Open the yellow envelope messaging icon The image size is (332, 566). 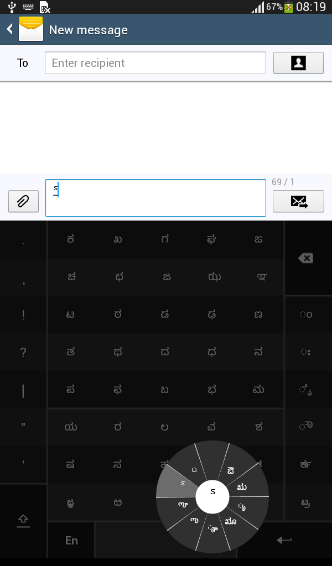(30, 29)
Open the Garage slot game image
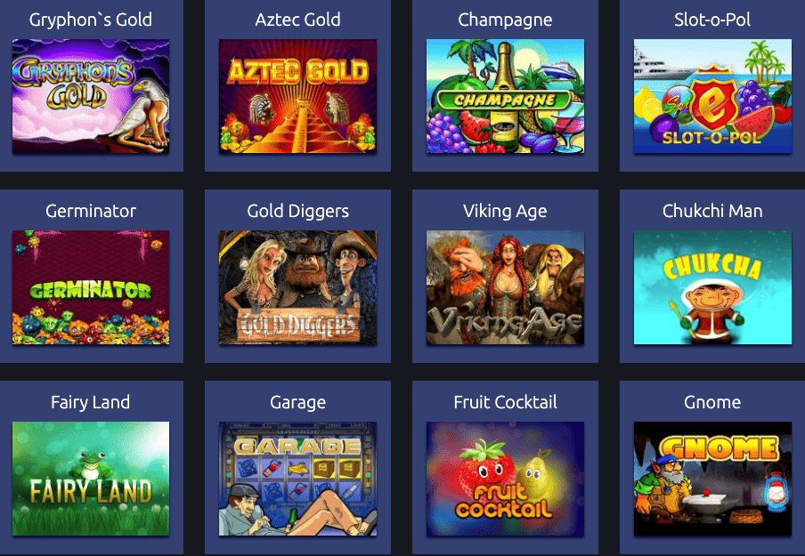805x556 pixels. [x=297, y=479]
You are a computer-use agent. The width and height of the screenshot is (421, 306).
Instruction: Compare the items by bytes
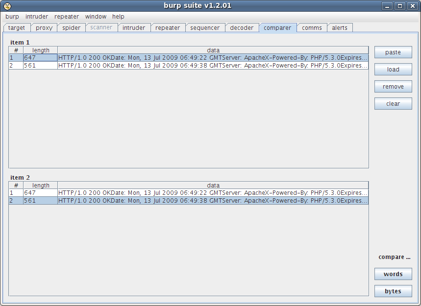[x=393, y=291]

▸ Work to be completed
Starting at the line that holds "You are a computer-use", reproduce each line through the last one of the listing, and nothing more; the pictures stay out.

▸ Output of the exercise
You are a computer-use agent. The width and height of the screenshot is (421, 306).
Instruction: Compare the items by bytes
[x=393, y=291]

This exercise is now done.